O estopim da tragédia: Em março de 2026, Bernal reapareceu nos noticiários, mas dessa vez nas páginas policiais. Ele se envolveu em uma violenta disputa pela posse de uma mansão no bairro Jardim dos Estados. O imóvel, que havia pertencido ao ex-prefeito, foi a leilão devido a dívidas de financiamento e IPTU, sendo arrematado pelo servidor público aposentado Roberto Carlos Mazzini.
Monitorando o local, Bernal foi até o imóvel armado ao saber que Mazzini estava lá com um chaveiro para tomar posse da residência. De acordo com as investigações e imagens de câmeras de segurança, o ex-prefeito surpreendeu a vítima e disparou duas vezes, fugindo em seguida sem prestar socorro.

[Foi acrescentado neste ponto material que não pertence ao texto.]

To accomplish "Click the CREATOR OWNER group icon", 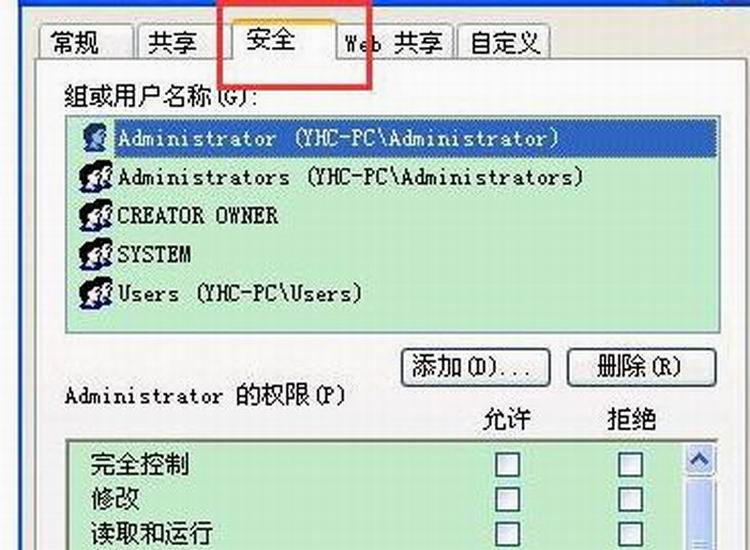I will point(96,215).
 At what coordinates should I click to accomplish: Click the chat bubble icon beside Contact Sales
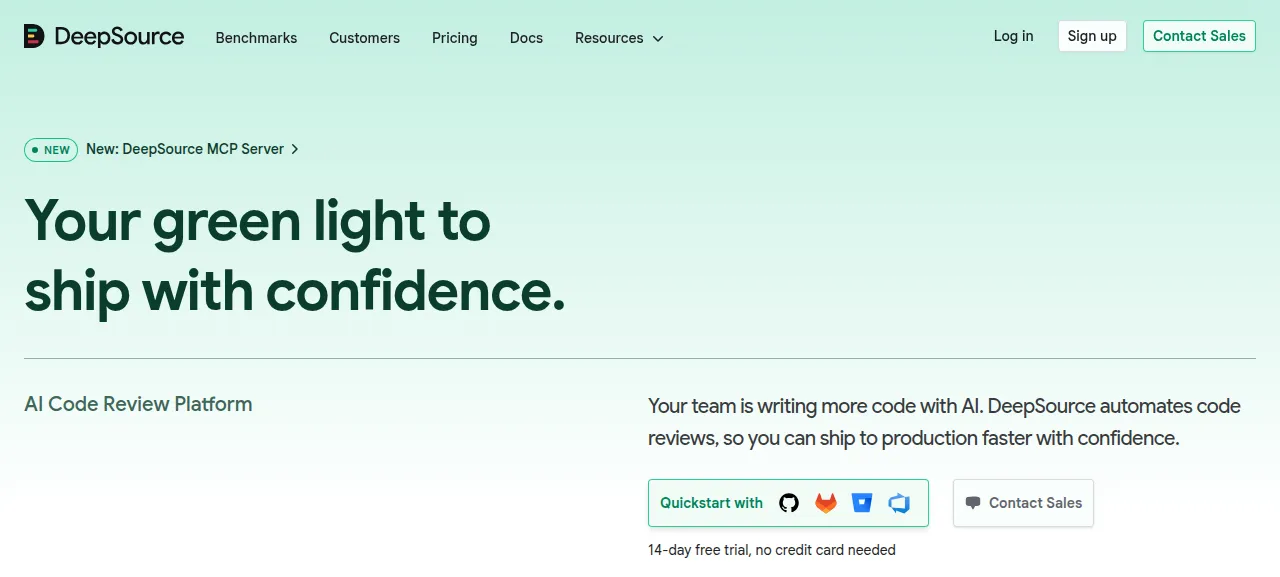coord(973,503)
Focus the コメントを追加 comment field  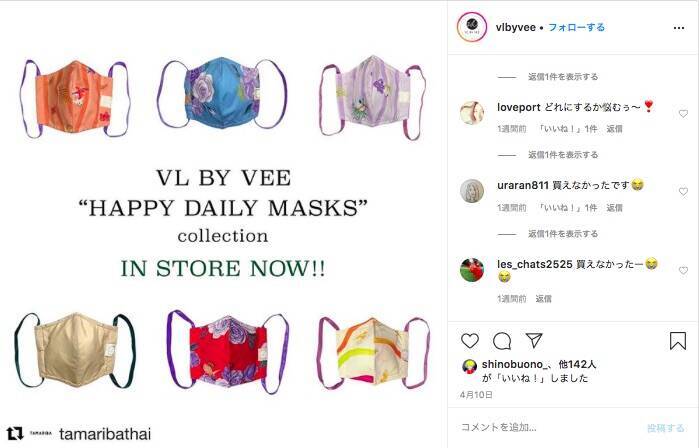tap(548, 427)
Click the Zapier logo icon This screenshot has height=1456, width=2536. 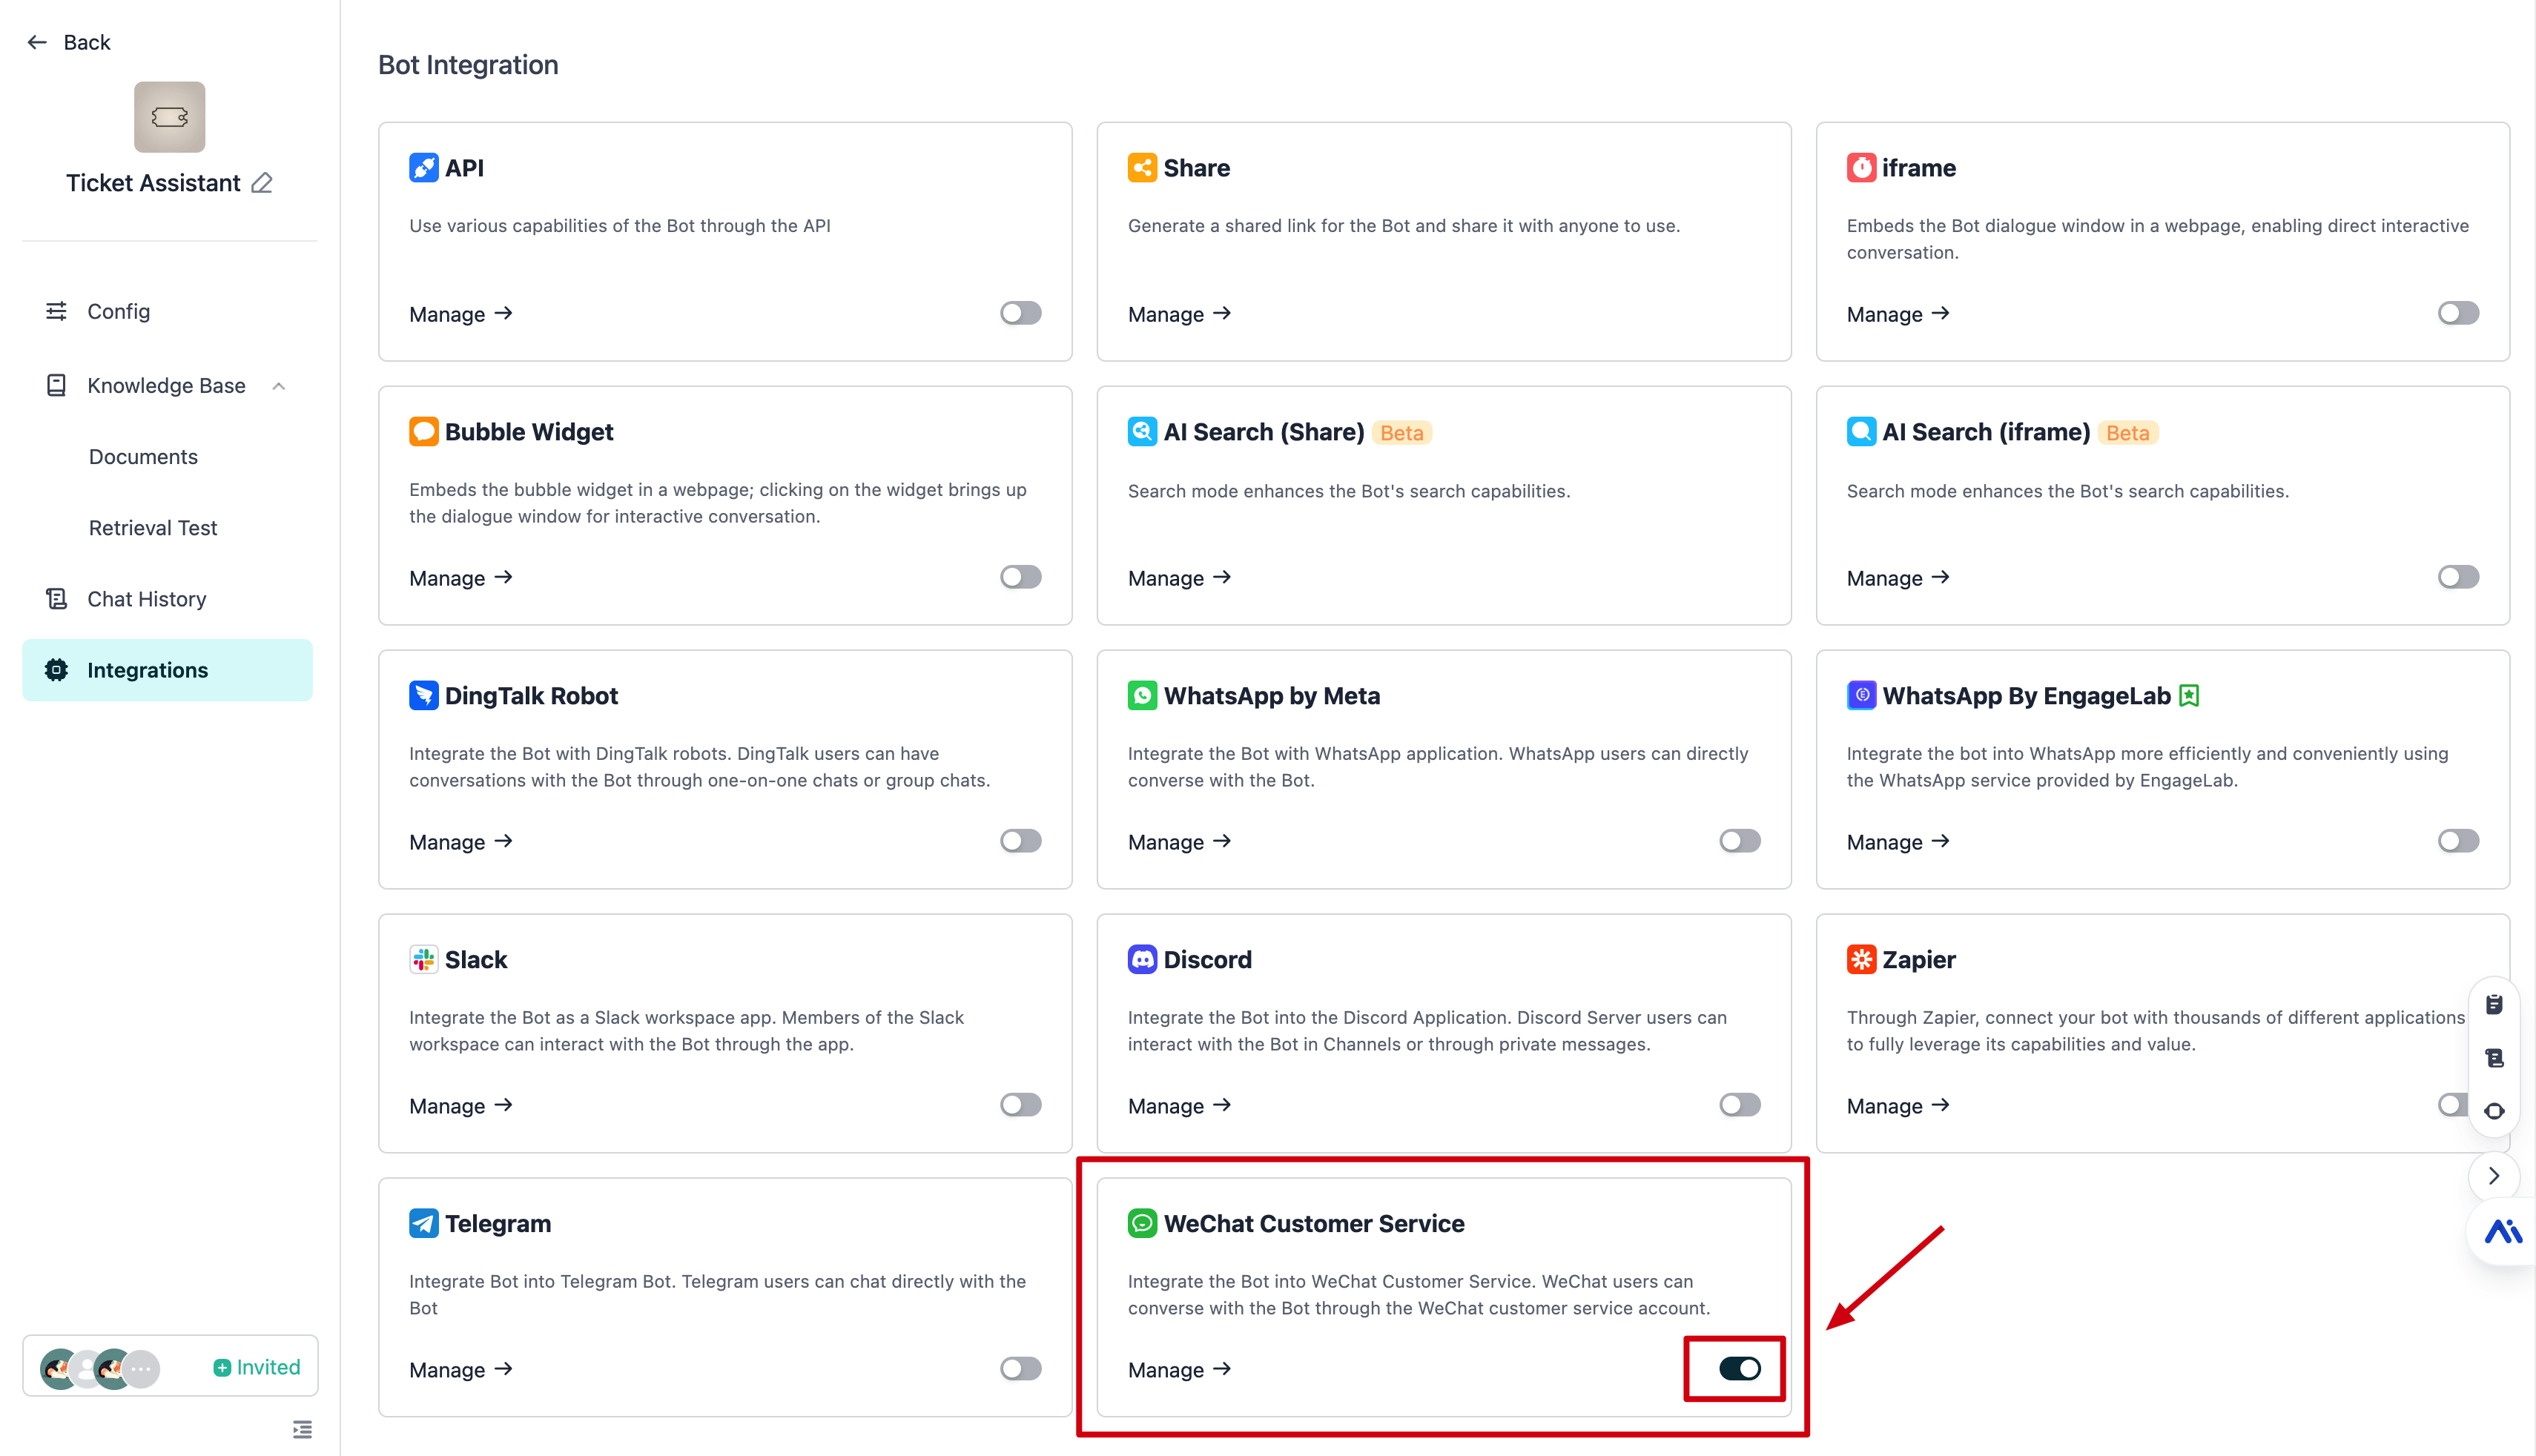pyautogui.click(x=1861, y=959)
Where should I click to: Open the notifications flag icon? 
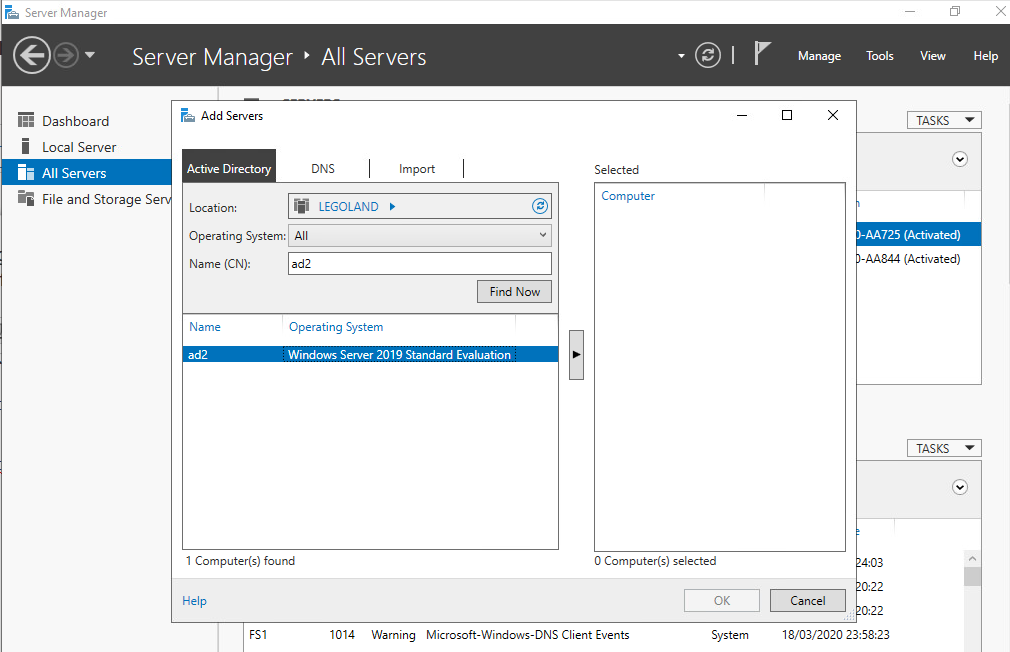click(x=762, y=54)
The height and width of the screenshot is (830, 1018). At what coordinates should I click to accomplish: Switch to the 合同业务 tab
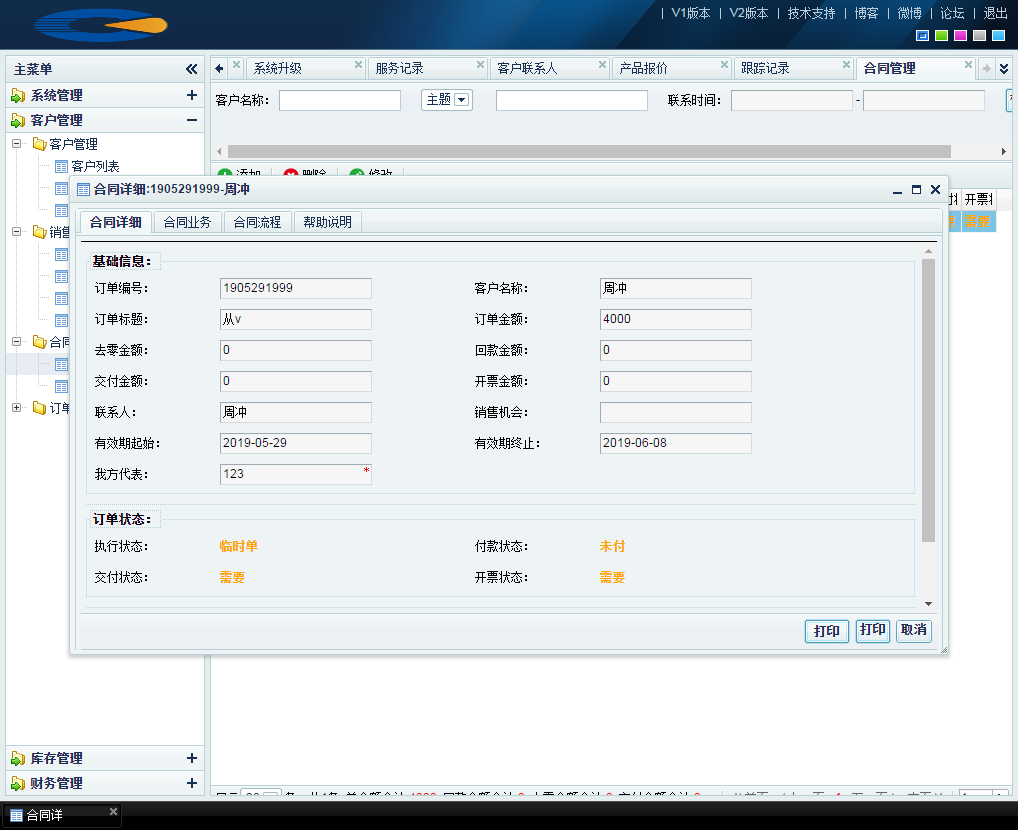(187, 222)
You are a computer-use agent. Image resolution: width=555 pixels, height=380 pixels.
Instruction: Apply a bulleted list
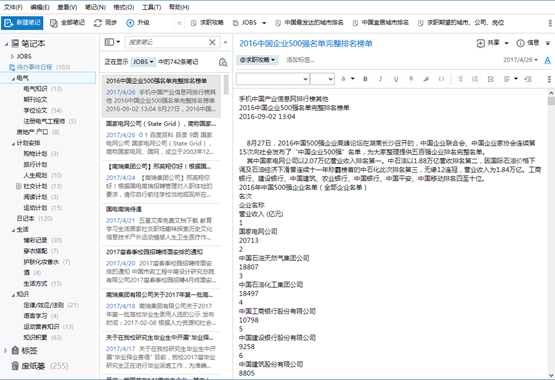[x=460, y=79]
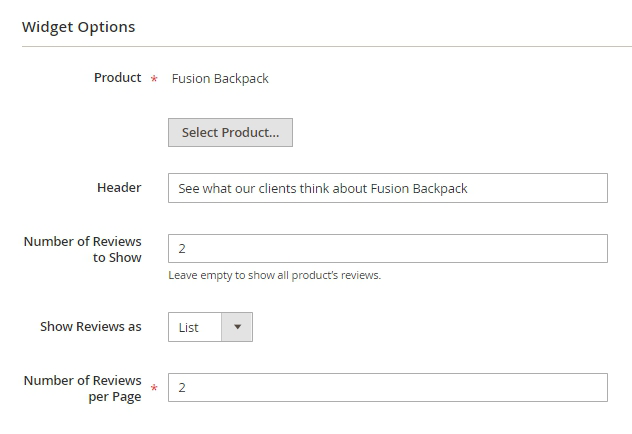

Horas após o crime, Bernal entregou-se à polícia. Ele foi denunciado por homicídio triplamente qualificado, porte ilegal de arma e invasão de domicílio, tendo sua ida a júri popular decretada pela Justiça. Abalado por graves problemas de saúde na prisão, sofreu infartos sucessivos e faleceu sob custódia, encerrando sua trajetória sem que o julgamento fosse concluído.